Il Ministro delle Imprese e del Made in Italy, Adolfo Urso, ha firmato il decreto “Sostegno per l’autoproduzione di energia da fonti rinnovabili nelle PMI”, che mira a incentivare l’autoproduzione di energia elettrica da impianti solari fotovoltaici o mini-eolici nelle piccole e medie imprese (PMI). Il decreto prevede contributi per i progetti di investimento di PMI, con un fondo di 320 milioni di euro stanziato nell’Investimento 16 della Missione 7 “REPowerEU” del PNRR.
I benefici previsti dal decreto sono riservati al 40% alle Regioni Abbuzzo, Basilicata, Calabria, Campania, Molise, Puglia, Sardegna e Sicilia, e un altro 40% alle micro e piccole imprese in generale. Il livello di contributo varia a seconda della dimensione dell’impresa e della natura dell’investimento, con una percentuale massima del 30% per le imprese di media dimensione, del 40% per le micro e piccole imprese, del 30% per lo stoccaggio di energia elettrica e del 50% per la diagnosi energetica di pianificazione degli interventi.

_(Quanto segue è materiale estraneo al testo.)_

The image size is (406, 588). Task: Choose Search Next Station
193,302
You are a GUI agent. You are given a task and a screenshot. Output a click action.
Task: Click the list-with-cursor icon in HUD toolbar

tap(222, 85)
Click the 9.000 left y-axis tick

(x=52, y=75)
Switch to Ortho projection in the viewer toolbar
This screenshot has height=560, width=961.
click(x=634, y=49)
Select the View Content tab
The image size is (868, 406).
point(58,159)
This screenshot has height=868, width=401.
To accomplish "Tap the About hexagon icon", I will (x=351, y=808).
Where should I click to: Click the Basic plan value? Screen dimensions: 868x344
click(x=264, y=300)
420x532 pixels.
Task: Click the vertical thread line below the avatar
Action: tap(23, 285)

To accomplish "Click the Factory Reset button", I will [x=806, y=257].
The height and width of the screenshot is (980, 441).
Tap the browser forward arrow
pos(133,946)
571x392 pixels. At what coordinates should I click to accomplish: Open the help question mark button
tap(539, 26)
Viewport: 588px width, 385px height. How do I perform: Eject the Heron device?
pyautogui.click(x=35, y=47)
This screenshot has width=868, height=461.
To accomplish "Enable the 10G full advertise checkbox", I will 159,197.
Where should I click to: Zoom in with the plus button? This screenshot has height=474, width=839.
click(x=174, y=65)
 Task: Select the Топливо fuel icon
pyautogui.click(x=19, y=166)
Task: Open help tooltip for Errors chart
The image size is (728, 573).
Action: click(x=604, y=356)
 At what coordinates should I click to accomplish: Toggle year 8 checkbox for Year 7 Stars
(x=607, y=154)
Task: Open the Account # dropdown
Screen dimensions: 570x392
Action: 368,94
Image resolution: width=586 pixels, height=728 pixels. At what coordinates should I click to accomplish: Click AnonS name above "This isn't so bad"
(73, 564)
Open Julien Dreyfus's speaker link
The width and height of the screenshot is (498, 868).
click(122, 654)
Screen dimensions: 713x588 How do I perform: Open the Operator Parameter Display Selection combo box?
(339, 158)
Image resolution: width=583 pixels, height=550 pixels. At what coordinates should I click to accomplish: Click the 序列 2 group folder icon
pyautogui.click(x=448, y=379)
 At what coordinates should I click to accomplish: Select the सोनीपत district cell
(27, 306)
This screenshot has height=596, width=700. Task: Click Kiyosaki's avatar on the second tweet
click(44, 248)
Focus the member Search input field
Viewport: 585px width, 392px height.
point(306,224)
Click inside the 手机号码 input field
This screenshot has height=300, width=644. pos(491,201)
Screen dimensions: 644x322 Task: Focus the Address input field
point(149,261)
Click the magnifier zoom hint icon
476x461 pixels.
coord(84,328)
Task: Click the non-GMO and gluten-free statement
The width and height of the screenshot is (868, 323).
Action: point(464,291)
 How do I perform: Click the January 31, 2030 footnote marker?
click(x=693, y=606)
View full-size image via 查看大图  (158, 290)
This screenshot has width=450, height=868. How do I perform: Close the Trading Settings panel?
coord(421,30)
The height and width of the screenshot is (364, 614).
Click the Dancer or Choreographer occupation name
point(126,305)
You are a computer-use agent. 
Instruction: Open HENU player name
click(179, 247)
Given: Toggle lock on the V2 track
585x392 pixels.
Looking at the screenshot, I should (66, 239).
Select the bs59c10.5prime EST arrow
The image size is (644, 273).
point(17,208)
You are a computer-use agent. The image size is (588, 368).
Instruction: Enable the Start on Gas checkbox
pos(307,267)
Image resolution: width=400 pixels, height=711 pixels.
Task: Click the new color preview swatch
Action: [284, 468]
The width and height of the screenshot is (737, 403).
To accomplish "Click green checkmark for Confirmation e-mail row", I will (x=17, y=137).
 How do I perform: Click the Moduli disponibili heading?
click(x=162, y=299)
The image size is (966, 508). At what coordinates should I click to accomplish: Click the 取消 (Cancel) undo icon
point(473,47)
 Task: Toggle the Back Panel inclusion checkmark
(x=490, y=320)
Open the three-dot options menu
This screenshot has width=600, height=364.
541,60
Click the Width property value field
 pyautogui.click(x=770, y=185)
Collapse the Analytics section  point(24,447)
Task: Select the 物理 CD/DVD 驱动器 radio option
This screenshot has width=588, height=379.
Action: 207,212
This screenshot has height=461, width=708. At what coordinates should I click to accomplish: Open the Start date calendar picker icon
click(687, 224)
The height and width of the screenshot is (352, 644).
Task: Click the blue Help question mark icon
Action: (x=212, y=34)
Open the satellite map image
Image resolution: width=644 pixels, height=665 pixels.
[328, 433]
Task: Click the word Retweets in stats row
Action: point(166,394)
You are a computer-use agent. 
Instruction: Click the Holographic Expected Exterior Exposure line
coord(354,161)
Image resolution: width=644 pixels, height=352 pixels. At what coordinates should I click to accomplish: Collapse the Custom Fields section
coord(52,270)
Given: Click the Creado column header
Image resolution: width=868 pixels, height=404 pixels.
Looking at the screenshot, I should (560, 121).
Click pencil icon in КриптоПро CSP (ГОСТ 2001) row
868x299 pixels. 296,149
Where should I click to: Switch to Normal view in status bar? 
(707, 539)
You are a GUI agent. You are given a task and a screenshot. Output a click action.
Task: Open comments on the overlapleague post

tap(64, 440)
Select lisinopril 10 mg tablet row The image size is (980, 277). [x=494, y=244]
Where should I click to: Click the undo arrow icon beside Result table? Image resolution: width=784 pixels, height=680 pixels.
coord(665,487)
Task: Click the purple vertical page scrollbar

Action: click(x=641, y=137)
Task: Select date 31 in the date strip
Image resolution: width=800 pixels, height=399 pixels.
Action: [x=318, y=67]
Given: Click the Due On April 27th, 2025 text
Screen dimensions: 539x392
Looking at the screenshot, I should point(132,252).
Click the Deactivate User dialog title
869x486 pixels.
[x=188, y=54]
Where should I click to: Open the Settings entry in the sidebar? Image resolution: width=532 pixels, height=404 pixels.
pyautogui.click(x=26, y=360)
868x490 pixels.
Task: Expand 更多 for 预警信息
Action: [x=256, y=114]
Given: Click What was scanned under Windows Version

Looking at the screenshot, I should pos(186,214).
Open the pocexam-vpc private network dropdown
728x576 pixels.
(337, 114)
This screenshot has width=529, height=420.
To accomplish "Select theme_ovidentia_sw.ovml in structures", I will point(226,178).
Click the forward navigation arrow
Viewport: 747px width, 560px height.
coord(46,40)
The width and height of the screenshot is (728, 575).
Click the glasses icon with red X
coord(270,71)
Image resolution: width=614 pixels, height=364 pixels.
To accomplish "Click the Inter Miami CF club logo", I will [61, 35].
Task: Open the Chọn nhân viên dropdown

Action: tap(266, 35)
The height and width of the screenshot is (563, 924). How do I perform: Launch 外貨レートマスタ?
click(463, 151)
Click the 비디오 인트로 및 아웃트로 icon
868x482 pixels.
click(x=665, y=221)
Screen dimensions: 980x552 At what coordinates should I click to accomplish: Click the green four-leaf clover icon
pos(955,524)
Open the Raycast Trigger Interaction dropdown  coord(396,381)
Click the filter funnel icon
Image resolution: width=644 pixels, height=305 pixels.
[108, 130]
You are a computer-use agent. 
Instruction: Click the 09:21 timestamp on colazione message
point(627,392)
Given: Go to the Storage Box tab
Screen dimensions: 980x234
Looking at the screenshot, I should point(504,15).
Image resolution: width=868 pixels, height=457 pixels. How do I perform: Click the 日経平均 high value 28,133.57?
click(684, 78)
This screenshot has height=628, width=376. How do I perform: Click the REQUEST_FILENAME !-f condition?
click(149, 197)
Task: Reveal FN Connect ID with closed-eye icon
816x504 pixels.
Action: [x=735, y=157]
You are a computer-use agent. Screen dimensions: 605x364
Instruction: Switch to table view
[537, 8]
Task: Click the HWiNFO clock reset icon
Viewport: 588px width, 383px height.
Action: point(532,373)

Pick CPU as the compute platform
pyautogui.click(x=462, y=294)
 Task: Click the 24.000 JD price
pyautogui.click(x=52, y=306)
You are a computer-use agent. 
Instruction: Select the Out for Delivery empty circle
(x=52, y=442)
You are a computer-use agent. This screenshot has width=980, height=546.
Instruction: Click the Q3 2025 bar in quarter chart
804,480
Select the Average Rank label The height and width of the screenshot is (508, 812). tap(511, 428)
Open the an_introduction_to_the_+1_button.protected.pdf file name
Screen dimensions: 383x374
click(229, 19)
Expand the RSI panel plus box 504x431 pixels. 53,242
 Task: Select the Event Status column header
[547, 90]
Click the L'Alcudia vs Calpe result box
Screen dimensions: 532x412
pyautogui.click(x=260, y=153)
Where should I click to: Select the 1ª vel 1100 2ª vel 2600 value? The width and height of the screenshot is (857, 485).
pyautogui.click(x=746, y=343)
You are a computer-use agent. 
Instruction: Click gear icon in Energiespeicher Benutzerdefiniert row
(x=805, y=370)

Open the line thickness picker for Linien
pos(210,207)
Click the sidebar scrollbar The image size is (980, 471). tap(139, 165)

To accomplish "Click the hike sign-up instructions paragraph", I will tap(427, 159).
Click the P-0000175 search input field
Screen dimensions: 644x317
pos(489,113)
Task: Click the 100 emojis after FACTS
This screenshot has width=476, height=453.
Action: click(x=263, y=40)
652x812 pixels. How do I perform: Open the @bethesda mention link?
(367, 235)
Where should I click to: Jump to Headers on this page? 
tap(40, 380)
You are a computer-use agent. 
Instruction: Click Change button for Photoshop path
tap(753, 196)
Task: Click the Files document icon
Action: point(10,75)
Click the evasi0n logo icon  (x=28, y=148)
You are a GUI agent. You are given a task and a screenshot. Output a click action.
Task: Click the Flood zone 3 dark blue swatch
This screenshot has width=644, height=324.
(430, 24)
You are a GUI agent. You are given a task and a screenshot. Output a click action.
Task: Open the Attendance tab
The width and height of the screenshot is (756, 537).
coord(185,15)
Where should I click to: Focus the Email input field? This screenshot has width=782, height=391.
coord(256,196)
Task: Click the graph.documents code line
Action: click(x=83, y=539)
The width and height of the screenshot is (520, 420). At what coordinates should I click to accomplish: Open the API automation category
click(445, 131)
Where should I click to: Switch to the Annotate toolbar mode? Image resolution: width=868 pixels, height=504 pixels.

In caso di risorse non completamente utilizzate, queste saranno rese disponibili per le domande di contributo per le regioni e le imprese non ancora coperte. Le spese ammissibili per i contributi devono variare tra i 30mila e 1 milione di euro e riguardare una sola unità produttiva. Fra queste spese si include l’acquisto, l’installazione e la messa in esercizio di nuovi impianti solari fotovoltaici o mini eolici, il materiale strumentale, le tecnologie digitali e i sistemi di stoccaggio dell’energia prodotta.
Il Ministero delle Imprese e del Made in Italy, titolare dell’investimento PNRR, si affiderà ad Invitalia per la gestione dell’investimento. Le modalità e i termini per la presentazione delle domande di contributo verranno stabiliti con un ulteriore provvedimento direttoriale.